Infrastructure major Lanco group has witnessed the steepest rise in its debt level.

Written by Agencies | New Delhi | Published: August 26, 2012 4:09:49 pm

A steep rise in debt levels of large business houses like Lanco,Adani,GVK,Vedanta and GMR groups in the past five years has led to a much higher ‘borrower concentration risk’ at Indian banks,as compared to their other Asian and emerging market peers.

Infrastructure major Lanco group has witnessed the steepest rise in its debt level in the past five years,followed by Adani,GVK group,Vedanta and GMR,as per an analysis of debt levels of top 10 corporate groups in the country by global financial services giant Credit Suisse.

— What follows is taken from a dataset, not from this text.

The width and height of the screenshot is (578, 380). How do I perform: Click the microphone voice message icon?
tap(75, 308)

While Lanco’s group debt has grown at an annual rate of 76 per cent in the past five financial years,the rise has been 74 per cent for Adani,65 per cent for GVK,58 per cent for Vedanta and 55 per cent for GMR group.

The combined debt of the top 10 groups grew over five times in last five years,from Rs 99,300 crore to Rs 5,39,500 crore,at a compounded annual growth rate of 40 per cent.

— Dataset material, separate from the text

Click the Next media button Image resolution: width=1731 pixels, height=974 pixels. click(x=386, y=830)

In comparison,the total banking system loans grew by just 20 per cent annually during this period.

Among others in the top-ten groups,Jaypee group’s debt has grown at an annual rate of 41 per cent,Videocon’s by 34 per cent,Essar group’s by 31 per cent,Anil Ambani-led Reliance group’s by 27 per cent and JSW group’s by 25 per cent during this period,Credit Suisse said.

In terms of total debt for FY12,Essar group tops the list with Rs 93,800 crore,followed by Vedanta (Rs 93,500 crore),Reliance (Rs 86,700 crore),Adani (Rs 69,500 crore),Jaypee (Rs 45,400 crore),JSW (Rs 40,200 crore),GMR (Rs 32,900 crore),Lanco (Rs 29,300 crore),Videocon (Rs 27,300 crore) and GVK (Rs 21,000 crore).

Credit Suisse said that the aggregate debt of these ten groups accounts for about 13 per cent of total bank loans and a whopping 98 per cent of the entire banking system net worth.

“Therefore,surprisingly now in terms of concentration risk,Indian banks rank higher than most of their Asian and BRIC counterparts,” it added.

The report said a strong loan growth of Indian banking system in past five years is increasingly being driven by a select few corporate groups.

“Given the high leverage,poor profitability and pressure from lenders most of these debt heavy groups have initiated plans to divest some of their assets. However,given that most domestic infrastructure developers are already over-geared,demand for these assets may be limited,” Credit Suisse said.

Each of these groups alone account for 1.2 per cent of total banking system loans,the report said,while noting that all banks appear to have high exposure to the same few groups.

“With the economic slowdown and a downturn in these sectors,multiple assets of each group appear stressed and financials of these groups are stretched,” the report said.